Archy, an AI startup aiming to overhaul the ancient software running most dental offices, has closed a $20 million Series B funding round. The round was led by TCV, with participation from Bessemer Venture Partners, CRV, and Entrée Capital, signaling a significant bet on dragging the dental industry into the cloud.
The company, founded by ex-Meta and Uber product leader Jonathan Rat, is taking direct aim at the patchwork of outdated, on-premise systems that have dominated dental practices for decades. According to Archy, these disconnected tools are a primary source of burnout, errors, and inefficiency, costing a typical practice around 80 hours of administrative work every month.
"Dental practices are getting squeezed from every direction," said Rat, Archy's CEO. "We're not just building software; we're building an AI-powered teammate that helps practices do more with smaller teams."
The 80-hour problem
Most dental offices still rely on what TCV partner Austin Levitt calls "servers in their closets"—legacy systems like Dentrix that require constant IT maintenance, are prone to outages, and don't sync with other essential tools. This forces staff into a manual loop of calling insurers, retyping data, and chasing patients by phone, a process that becomes a nightmare amid industry-wide staffing shortages and high turnover.
Archy replaces this entire stack with a single cloud-based platform. It integrates scheduling, charting, billing, insurance claims, and patient messaging into one system. On top of this, it layers a suite of AI agents designed to automate the most time-consuming tasks. "Archy Verify" checks insurance eligibility, "Archy Revenue" handles claims and collections, and "Archy Scribe" takes hands-free clinical notes.

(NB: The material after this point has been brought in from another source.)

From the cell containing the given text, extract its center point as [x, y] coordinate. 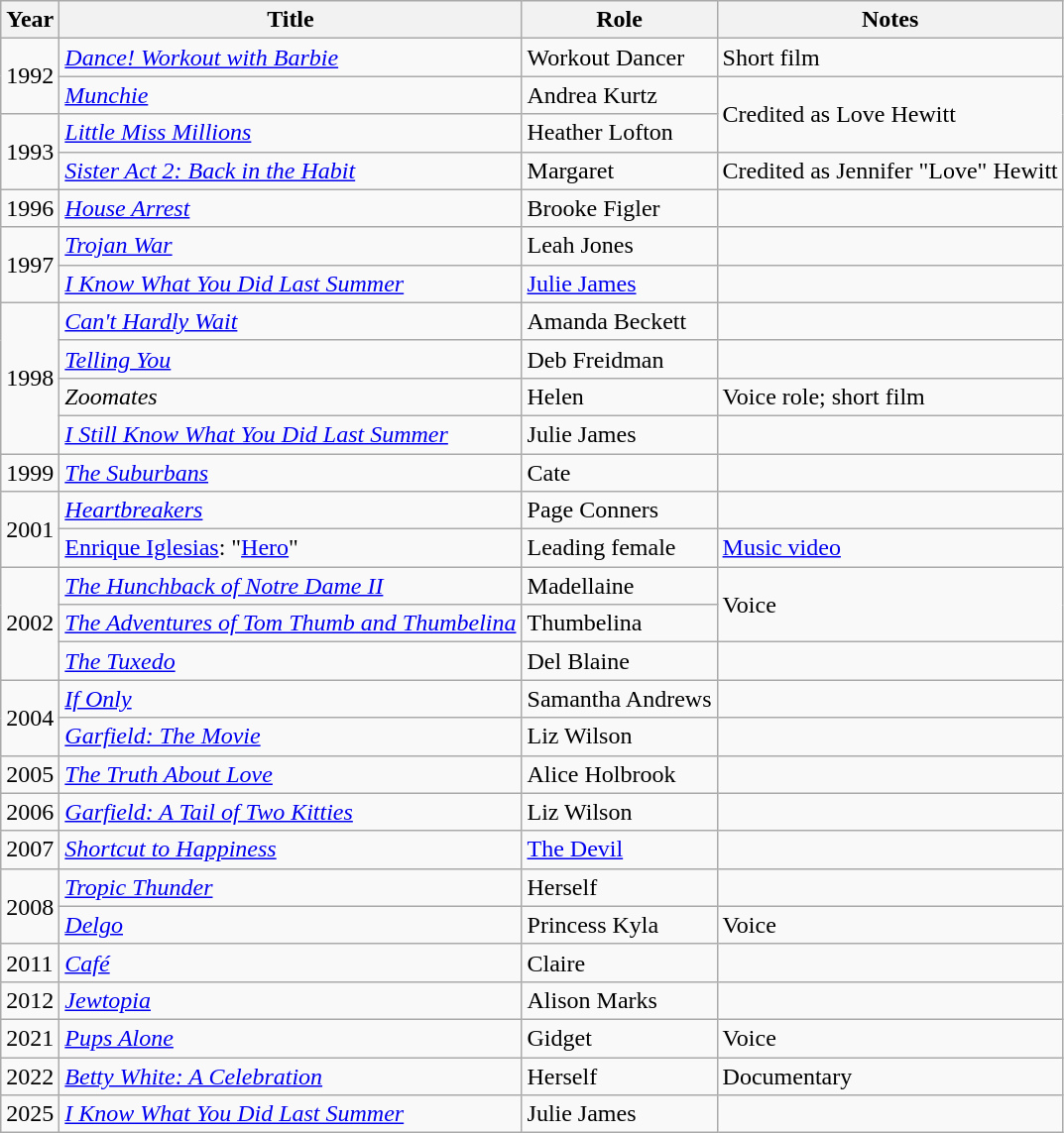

The approach seems to be working. The company is already processing over $100 million in payments annually and claims to be growing 300% year-over-year. For practices like DeChellis & Stonestreet Dentistry, switching from systems they had used for over 30 years saved them over $50,000 in hardware and IT costs in the first year alone.
With the new Archy funding, the company plans to expand its engineering, AI, and go-to-market teams to accelerate its push against the industry's incumbents.